- Genre: Talk show
- Presented by: Jeffrey Lyons Alison Bailes
- Country of origin: United States
- Original language: English

Production
- Running time: 30 minutes
- Production company: WNBC

Original release
- Release: 2005 – 2009

= Reel Talk =

Reel Talk is a syndicated weekend movie review series hosted by film critics Jeffrey Lyons and Alison Bailes. It was produced by, and originally ran exclusively on, WNBC, a New York City NBC affiliate.

==Airtimes==
The show initially aired as part of NBC All Night on Fridays and Saturdays. The show usually aired at 4:00 a.m. on late Friday nights and/or late Saturday nights at 2:00 a.m. It then launched into syndication in September 2007 via NBC Universal Domestic Television Distribution.

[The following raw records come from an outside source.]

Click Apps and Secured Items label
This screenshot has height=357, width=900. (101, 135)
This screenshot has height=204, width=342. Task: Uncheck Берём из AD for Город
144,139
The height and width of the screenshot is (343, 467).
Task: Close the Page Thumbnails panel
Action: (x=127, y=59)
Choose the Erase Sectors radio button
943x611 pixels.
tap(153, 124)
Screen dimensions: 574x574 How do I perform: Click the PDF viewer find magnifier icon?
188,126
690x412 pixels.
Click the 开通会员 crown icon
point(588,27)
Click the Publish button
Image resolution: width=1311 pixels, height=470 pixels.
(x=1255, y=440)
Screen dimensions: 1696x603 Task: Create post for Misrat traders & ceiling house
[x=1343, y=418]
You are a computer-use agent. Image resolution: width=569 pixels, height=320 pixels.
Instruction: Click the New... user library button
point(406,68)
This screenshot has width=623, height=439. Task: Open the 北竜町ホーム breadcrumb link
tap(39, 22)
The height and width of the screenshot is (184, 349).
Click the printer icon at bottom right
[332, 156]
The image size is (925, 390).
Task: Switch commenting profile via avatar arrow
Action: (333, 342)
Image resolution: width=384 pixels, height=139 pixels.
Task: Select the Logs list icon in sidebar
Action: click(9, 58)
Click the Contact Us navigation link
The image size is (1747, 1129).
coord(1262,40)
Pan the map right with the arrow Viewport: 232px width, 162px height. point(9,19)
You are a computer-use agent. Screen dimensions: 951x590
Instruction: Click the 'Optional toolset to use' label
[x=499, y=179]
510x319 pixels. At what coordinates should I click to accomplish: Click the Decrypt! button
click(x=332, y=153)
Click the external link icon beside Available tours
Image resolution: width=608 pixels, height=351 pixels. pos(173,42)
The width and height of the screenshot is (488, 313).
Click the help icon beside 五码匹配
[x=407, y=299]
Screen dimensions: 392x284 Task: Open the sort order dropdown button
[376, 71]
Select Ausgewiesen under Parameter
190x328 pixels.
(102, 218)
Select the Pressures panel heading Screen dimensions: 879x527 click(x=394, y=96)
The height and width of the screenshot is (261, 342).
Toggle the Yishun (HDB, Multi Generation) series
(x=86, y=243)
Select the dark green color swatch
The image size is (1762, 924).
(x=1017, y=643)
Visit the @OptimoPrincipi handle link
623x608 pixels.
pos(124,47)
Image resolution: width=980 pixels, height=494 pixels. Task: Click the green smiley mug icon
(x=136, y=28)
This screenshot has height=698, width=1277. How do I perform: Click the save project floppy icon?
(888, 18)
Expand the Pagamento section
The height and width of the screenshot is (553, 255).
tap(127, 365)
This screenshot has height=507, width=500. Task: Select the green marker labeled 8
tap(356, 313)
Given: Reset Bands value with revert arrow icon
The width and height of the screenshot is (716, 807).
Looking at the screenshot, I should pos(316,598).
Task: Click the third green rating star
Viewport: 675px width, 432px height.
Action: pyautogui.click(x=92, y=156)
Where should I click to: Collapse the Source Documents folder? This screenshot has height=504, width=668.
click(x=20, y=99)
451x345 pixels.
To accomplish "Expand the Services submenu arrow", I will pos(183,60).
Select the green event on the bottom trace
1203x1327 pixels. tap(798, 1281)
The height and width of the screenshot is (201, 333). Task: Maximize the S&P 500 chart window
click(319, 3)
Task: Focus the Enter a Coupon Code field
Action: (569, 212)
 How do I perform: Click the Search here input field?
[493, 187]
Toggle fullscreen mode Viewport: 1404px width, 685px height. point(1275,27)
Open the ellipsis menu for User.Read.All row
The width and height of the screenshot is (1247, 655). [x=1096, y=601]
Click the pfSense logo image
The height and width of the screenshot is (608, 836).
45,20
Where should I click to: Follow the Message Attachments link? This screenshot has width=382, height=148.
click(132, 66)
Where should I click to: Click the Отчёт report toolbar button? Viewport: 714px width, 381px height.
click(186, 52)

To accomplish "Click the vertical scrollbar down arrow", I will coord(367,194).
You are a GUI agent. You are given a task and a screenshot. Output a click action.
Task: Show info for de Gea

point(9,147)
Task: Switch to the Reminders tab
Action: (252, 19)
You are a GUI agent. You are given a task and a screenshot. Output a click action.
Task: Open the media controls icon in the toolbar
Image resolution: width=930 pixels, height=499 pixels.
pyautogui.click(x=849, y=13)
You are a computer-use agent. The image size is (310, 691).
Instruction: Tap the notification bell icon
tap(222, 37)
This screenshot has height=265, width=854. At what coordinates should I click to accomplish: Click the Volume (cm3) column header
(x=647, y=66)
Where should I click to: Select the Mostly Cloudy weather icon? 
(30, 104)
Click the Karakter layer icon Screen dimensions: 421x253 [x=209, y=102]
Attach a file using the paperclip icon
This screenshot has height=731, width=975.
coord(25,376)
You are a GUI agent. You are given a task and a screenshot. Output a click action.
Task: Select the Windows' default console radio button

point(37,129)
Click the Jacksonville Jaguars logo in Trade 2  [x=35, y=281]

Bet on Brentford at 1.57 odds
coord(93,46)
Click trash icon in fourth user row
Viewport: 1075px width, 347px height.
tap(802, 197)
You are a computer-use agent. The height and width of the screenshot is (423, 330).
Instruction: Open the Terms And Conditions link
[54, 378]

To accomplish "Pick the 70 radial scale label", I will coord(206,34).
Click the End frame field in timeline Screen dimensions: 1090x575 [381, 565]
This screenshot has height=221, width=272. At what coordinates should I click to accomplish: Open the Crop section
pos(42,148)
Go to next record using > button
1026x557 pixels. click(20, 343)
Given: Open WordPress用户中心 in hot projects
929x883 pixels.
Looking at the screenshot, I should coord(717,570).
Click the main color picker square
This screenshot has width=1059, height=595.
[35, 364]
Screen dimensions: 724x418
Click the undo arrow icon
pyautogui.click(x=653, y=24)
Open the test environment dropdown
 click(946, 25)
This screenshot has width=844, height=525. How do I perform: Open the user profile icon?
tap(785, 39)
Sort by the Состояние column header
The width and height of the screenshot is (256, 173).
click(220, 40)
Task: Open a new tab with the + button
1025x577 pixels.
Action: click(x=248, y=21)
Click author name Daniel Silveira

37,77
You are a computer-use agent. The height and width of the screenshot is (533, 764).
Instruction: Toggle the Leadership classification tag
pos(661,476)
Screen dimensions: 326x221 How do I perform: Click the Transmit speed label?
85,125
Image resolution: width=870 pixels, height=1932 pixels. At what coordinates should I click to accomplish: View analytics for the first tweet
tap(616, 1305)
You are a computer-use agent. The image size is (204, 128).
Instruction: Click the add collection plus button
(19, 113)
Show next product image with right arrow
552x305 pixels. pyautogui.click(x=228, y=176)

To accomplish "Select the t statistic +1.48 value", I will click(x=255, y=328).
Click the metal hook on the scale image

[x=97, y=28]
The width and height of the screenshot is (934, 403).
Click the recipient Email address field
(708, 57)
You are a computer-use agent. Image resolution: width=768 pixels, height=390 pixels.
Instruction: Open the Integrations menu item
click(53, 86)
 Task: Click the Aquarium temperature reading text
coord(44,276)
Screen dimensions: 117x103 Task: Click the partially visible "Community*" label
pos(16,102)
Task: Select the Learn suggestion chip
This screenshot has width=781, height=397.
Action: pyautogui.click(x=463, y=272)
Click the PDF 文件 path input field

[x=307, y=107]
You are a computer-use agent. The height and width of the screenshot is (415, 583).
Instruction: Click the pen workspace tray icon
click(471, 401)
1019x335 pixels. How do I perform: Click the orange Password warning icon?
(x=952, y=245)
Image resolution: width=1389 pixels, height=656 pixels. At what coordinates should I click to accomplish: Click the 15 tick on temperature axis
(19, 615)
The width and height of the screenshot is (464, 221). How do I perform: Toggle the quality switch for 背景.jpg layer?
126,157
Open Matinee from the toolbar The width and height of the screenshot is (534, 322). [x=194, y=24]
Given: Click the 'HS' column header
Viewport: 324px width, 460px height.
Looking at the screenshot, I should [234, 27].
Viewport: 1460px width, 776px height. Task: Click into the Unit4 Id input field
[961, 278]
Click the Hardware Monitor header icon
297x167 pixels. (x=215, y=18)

The program In Wine Country took the place of Reel Talk on the NBC All Night schedule.

==Production and website==
The show was produced by WNBC. Michael Avila was Executive Producer of Reel Talk.

In conjunction with the show's syndicated debut, an interactive website www.ReelTalkTV.com was simultaneously launched, offering viewers video reviews, extended interviews with celebrities, special web only features and trailers.

==Celebrity guests==
Past celebrities on the show have been:
- Sean Penn
- Judi Dench
- Kirk Douglas
- Donald Sutherland
- Kiefer Sutherland
- Antonio Banderas
- Pierce Brosnan
- Samuel L. Jackson
- Morgan Freeman
- George Clooney
- Forest Whitaker

==Cancellation==
On May 28, 2009, NBC Universal announced the cancellation of Reel Talk due to Jeffrey Lyons and Alison Bailes losing their jobs with WNBC. The last edition of Reel Talk aired in late June 2009.